Data supplied:
◆ ◆ ◆ ◆

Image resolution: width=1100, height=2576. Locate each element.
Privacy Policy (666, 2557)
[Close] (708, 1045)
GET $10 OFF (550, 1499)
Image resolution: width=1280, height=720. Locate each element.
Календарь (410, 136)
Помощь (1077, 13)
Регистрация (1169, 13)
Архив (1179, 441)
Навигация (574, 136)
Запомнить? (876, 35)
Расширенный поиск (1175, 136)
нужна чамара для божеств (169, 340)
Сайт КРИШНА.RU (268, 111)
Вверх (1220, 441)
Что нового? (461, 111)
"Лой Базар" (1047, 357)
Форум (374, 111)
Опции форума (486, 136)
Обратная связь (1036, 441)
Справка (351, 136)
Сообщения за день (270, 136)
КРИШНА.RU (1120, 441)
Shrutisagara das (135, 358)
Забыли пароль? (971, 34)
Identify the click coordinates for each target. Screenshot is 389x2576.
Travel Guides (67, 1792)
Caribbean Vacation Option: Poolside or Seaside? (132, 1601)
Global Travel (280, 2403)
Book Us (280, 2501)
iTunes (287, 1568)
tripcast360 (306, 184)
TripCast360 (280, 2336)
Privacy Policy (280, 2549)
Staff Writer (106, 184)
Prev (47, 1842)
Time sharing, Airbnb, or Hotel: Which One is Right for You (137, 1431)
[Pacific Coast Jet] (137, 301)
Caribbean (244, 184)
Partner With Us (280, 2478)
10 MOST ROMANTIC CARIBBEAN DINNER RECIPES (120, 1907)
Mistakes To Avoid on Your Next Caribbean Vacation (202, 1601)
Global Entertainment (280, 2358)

◆ ◆ ◆ ◆

Work to complete: Wherever "resolution" occurs in the entries above, copy the line it sits on.

Response:
Image resolution: width=1100, height=2576. Locate each element.
Image resolution: width=1280, height=720. Locate each element.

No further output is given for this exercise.